Returns the distinct count of values from the previous period, using uniqExact with lagInFrame. Pair lagged_count with retained_count to compute retention rates (returning ÷ previous). The dimension referenced by over: must be requested in the query.

Option Type Required Description
name Symbol Yes Identifier name. Identifier becomes :{name}_count
type Symbol No Data type. Default: :integer
expression Proc No Expression for the value to deduplicate
over Symbol Yes Dimension that defines the period
lag_offset Integer No Number of periods to look back. Default: 1
description String No Human-readable description

Example:

metrics do
  lagged_count :previous_period_users, :integer, -> { sql('user_id') }, over: :timestamp,
    description: 'Distinct users in the previous period'
end

When a request includes more dimensions than just over:, the framework partitions the lag window by the extra dimensions. Each combination gets an independent sequence, so values do not leak across categories.
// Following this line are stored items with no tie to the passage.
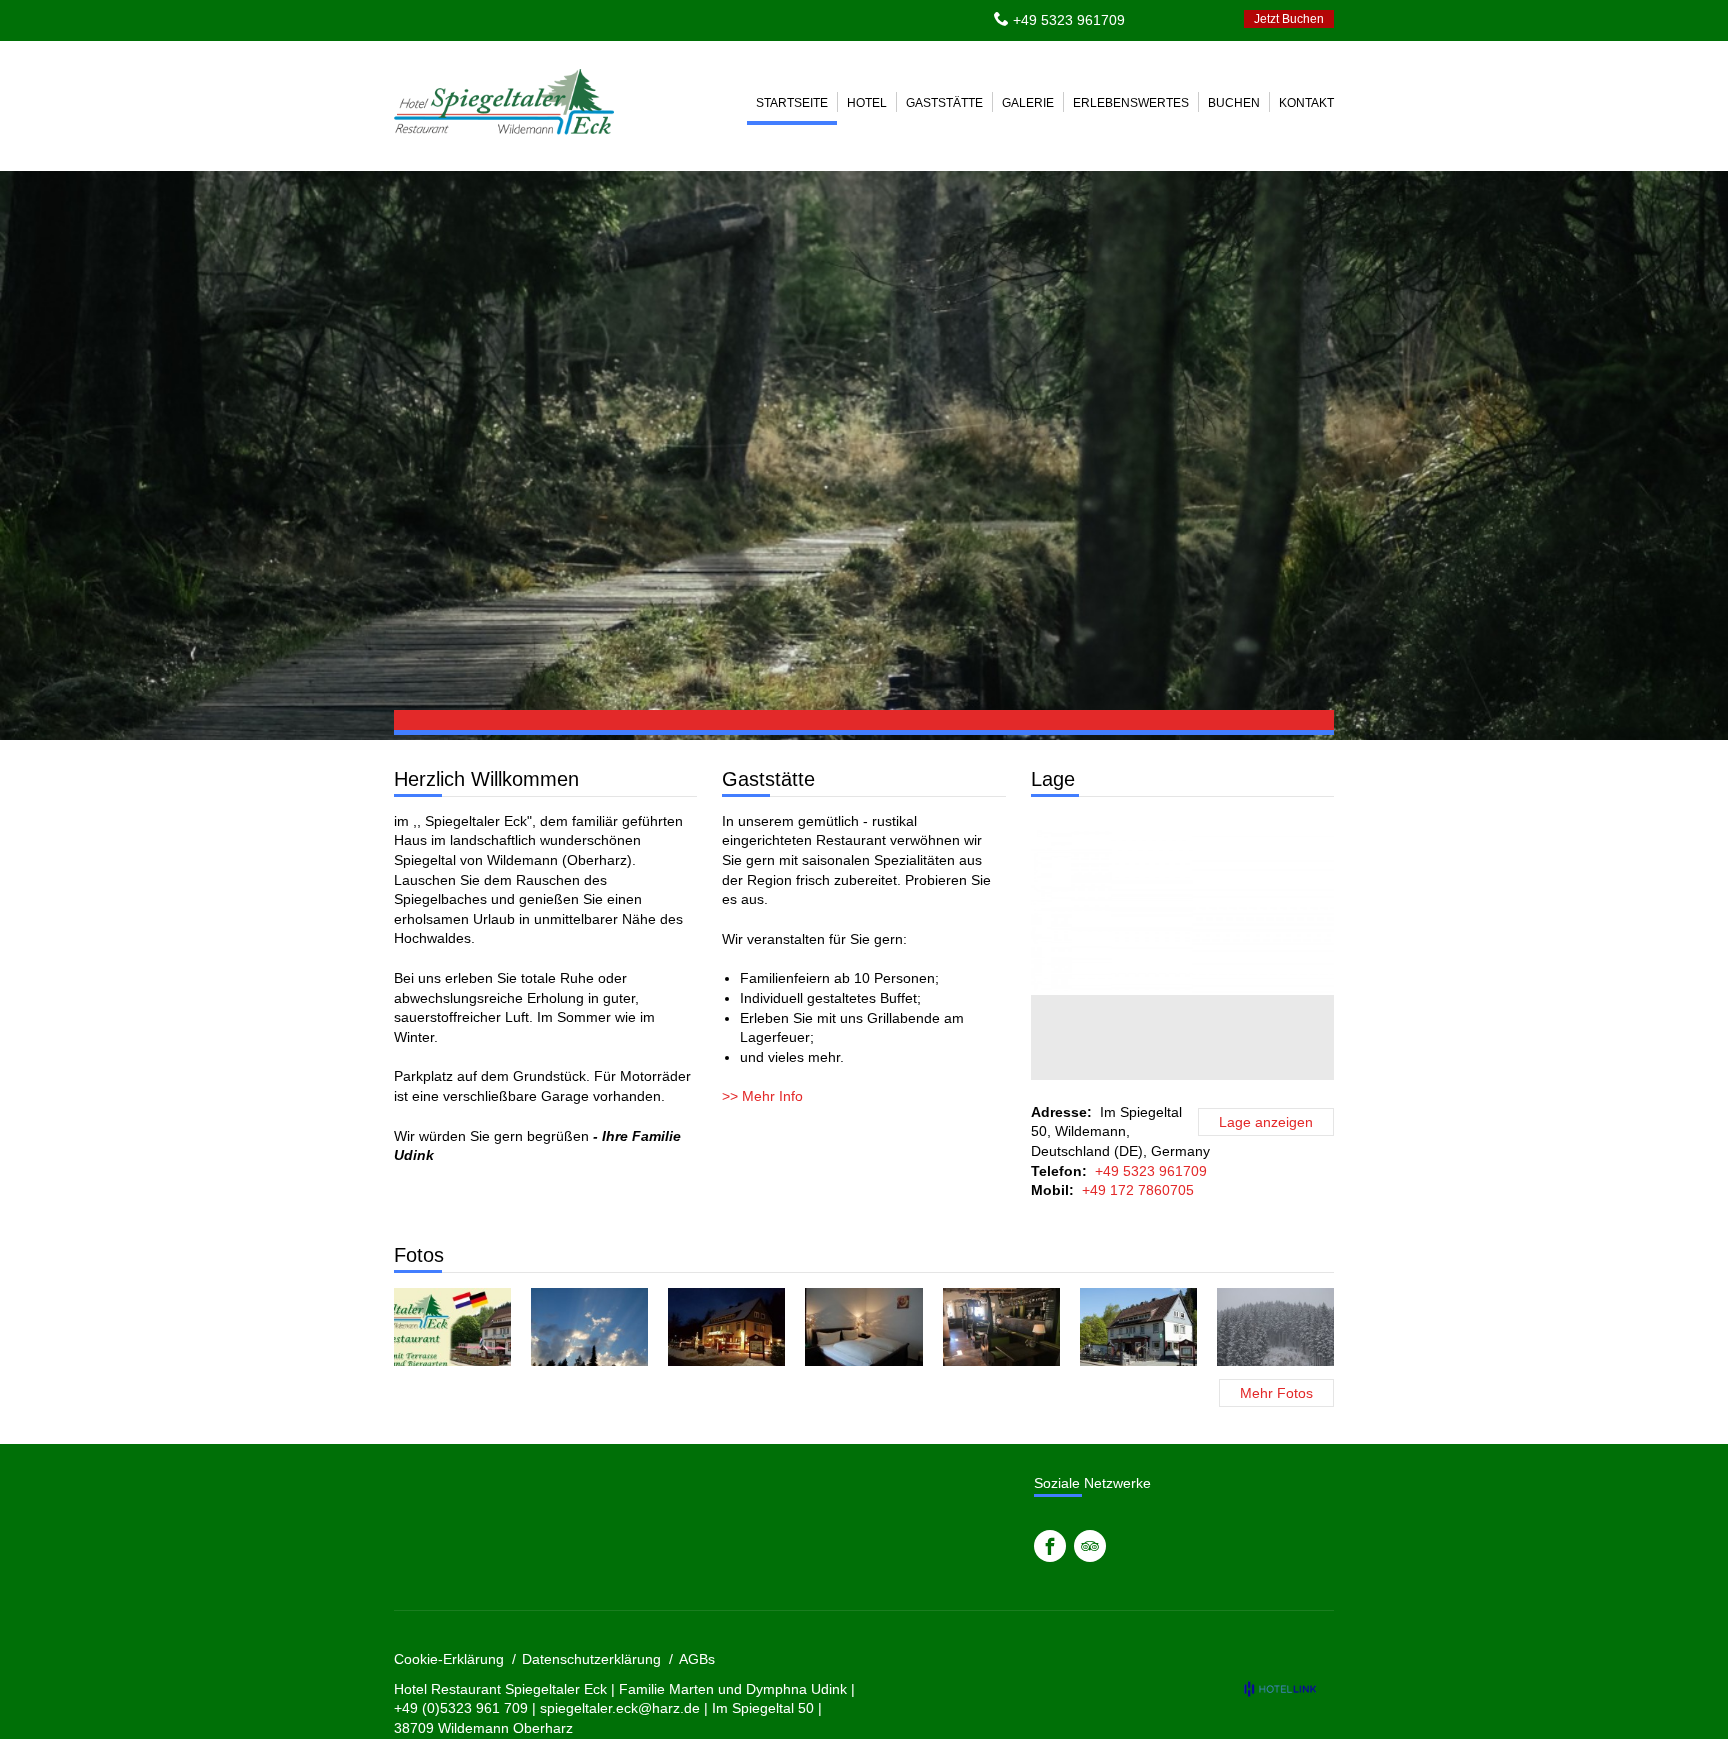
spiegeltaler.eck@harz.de (620, 1708)
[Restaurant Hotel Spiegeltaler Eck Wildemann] (1001, 1327)
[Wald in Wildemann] (589, 1327)
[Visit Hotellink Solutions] (1289, 1689)
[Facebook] (1050, 1546)
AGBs (697, 1659)
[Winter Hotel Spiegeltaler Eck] (726, 1327)
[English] (1184, 19)
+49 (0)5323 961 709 (461, 1708)
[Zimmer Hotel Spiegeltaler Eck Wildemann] (863, 1327)
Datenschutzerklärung (591, 1659)
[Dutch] (1211, 19)
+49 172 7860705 (1138, 1190)
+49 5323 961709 (1069, 20)
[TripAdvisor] (1090, 1546)
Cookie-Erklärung (449, 1659)
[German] (1157, 19)
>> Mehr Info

For example, with dimensions: [feature, timestamp] where timestamp is a date_bucket with granularity: 'daily' and the metric uses over: :timestamp, the generated SQL contains OVER (PARTITION BY aeq_feature ORDER BY aeq_timestamp_daily ASC). Retention for code_suggestions does not mix with chat.

column dimension

Groups results by a column value.

Option Type Required Description
name Symbol Yes Column name or identifier
type Symbol Yes Data type (:string, :integer, :datetime, etc.)
expression Proc No Custom expression instead of column
formatter Proc No Formatting function applied to results
description String No Human-readable description
association Boolean No When true, the dimension is also accessible without the _id suffix as an object. Defaults to false.

date_bucket dimension

Groups results by time intervals using ClickHouse’s toStartOfInterval() function. Supports parameters.

Option Type Required Description
name Symbol Yes Date/datetime column name
type Symbol Yes Data type (:date or :datetime)
expression Proc No Custom expression instead of column
parameters Hash No Parameter configuration (see below)
description String No Human-readable description

Supported Parameters:

Parameter Type Values Default Description
granularity String daily, weekly, monthly, yearly monthly Time interval for grouping

exact_match filter

Filters rows by exact value match. Supports filtering on regular columns or merge columns (pre-aggregated data).

Option Type Required Description
name Symbol Yes Column name to filter
type Symbol Yes Data type of filter values
expression Proc No Custom expression instead of column
merge_column Boolean No If true, applies filter using HAVING instead of WHERE
max_size Integer No Maximum number of values allowed in filter
description String No Human-readable description

range filter

Filters rows by value range using BETWEEN. Supports filtering on regular columns or merge columns.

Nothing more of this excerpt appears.